What the task asks:
According to the book review, how many specific disorders does the book's third part discuss?

Page text:
------------------------

It's Nobody's Fault: New Hope and Help for Difficult Children and Their Parents
by Harold Koplewicz Oct 1996
Reviewed by Harriet Bladwin, NAMI Literature Committee, and Brenda Souto and Dee Mukherjee, NAMI staff
It's Nobody's Fault could not have been written 25 years ago.
It reflects the monumental change that has taken place in understanding all mental illnesses--that they are brain disorders, disturbances in brain chemistry, and nobody's fault. This work deals with serious brain disorders in children and adolescents. Its author is an experienced clinician, Chief of Child and Adolescent Psychiatry at the Long Island Jewish Medical Center and Associate Professor of Psychiatry at the Albert Einstein College of Medicine. Koplewicz is upbeat, authoritative, and empowering. And his book is interesting and readable.
It's Nobody's Fault has three parts. "Living with a Child's Brain Disorder" sets out Dr. Koplewicz's general views: that parents don't cause serious mental disorders, but they are responsible for getting their ill children into treatment. "DNA Roulette and the Role of Medication" explains the role of genetics in brain disorders in children and adolescents, the ways in which those disorders affect brain chemistry, and the role of medications in treatment. "No-Fault Brain Disorders" discusses 13 specific disorders commonly found in children and adolescents--symptoms, diagnosis, brain chemistry, treatment, and parenting. There are three appendices. The first reviews technical terms used in the book; the second lists organizations that provide educational and support services; and the last consists of charts that summarize the medications (by brand and generic names) used in treating the discussed disorders as well as their possible side effects.
Koplewicz is "must reading" for parents who feel guilt and remorse about the brain disorder of a child. The author emphasizes that child and adolescent disorders are the result of genetic predispositions and that medications, often offered with psychotherapy, sometimes transform lives and usually make disorders more manageable. This is one book every NAMI family will wish it had discovered when a child first showed symptoms of abnormality. It belongs in every affiliate library and every public library.
Many NAMI families report that the professionals they meet often deny that prepubertal children can have serious brain disorders. Such families face not only stigma, lack of services, and inappropriate education settings, but they also face great difficulty in finding professionals who are in touch with current research and treatment practice. Furthermore, they are perplexed by misinformation about using medications in treating childhood- onset brain disorders. For such families, It's Nobody's Fault will bring refreshing good news.
The only shortcoming of It's Nobody's Fault is that the chapters about specific disorders are necessarily brief. Suggestions about supplementary reading would have been a welcome addition. NAMI readers are encouraged to consult the new NAMI's Young Family Reading List for further reading. (For a copy, call Brenda Souto at 70/524-7600.)
It's Nobody's Fault: New Hope and Help for Difficult Children and Their Parents by Harold Koplewicz. Random House/Times Books Division, NY, 1996. 350 pp.

------------------------

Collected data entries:
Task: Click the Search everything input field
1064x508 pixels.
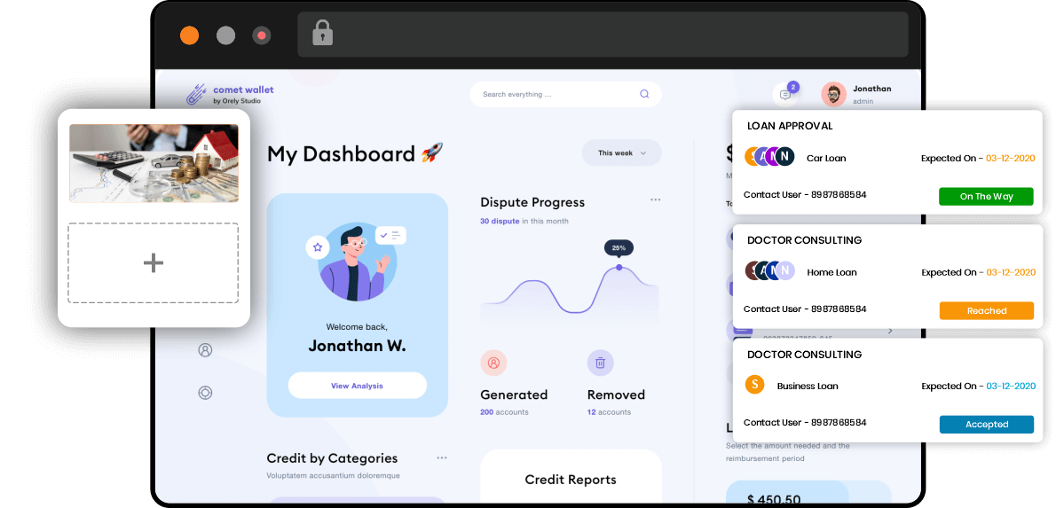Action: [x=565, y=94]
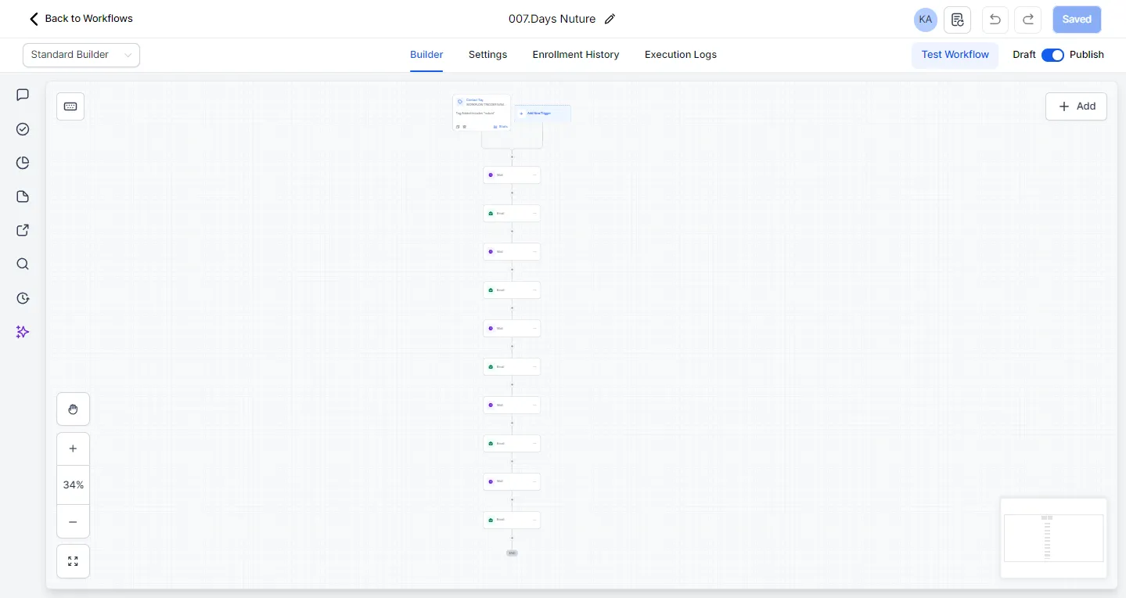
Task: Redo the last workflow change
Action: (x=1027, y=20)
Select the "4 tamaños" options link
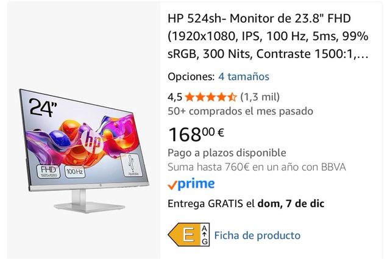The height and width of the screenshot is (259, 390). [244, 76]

------------------------

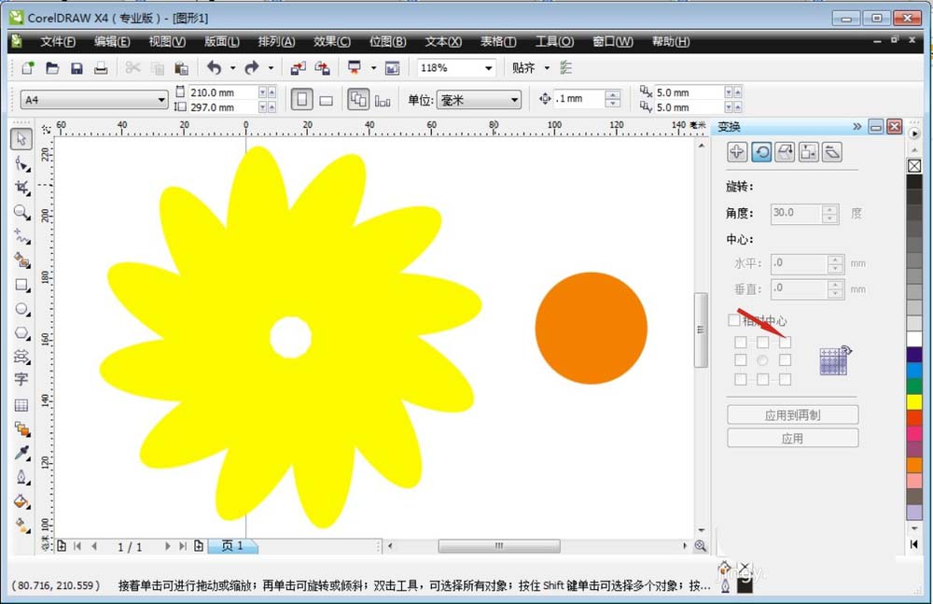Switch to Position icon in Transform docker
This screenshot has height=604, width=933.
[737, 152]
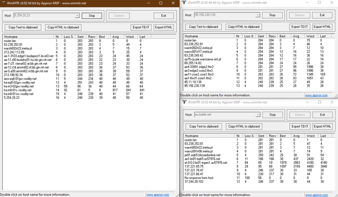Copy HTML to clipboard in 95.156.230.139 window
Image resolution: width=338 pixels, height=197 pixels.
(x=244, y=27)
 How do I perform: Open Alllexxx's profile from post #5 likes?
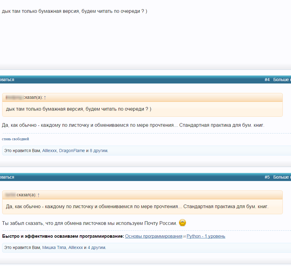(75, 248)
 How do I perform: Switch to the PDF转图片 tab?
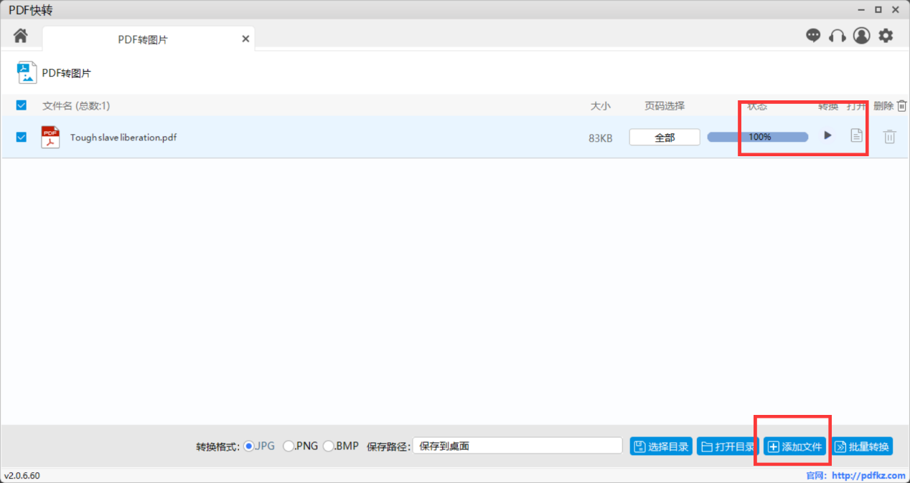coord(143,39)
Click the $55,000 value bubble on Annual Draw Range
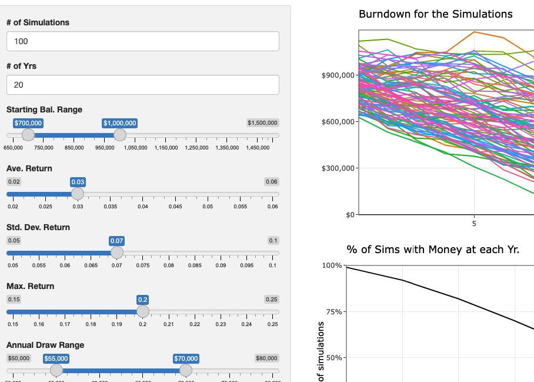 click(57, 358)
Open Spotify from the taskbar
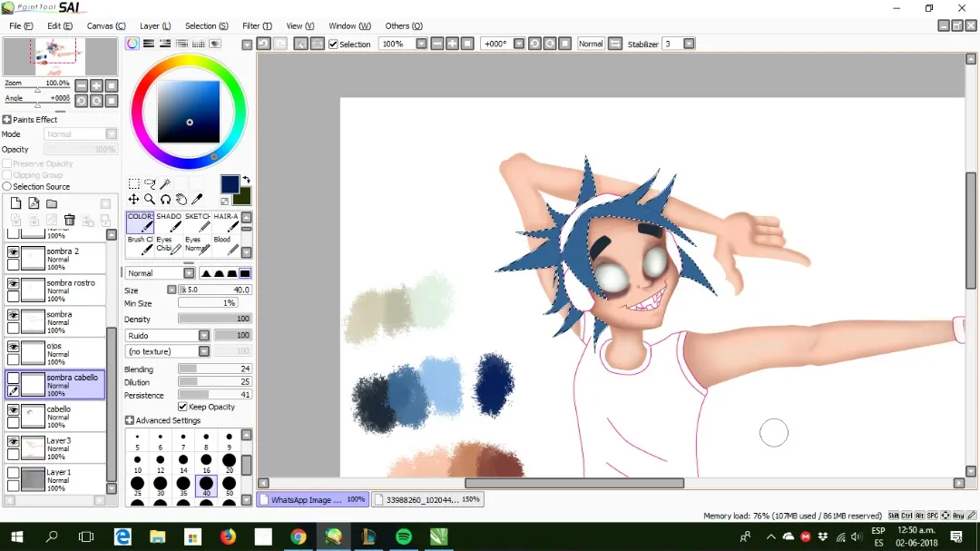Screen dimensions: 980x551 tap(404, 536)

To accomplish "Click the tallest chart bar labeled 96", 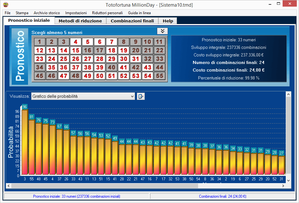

------------------------

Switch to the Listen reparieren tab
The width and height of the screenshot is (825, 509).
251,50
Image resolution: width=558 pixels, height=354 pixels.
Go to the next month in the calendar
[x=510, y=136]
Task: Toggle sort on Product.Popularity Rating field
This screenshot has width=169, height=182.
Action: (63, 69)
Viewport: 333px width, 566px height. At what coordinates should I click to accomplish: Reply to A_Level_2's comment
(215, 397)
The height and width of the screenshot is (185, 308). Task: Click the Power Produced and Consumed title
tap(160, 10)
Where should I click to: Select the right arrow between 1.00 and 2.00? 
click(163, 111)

------------------------

Exercise answer:
Thirteen specific disorders commonly found in children and adolescents.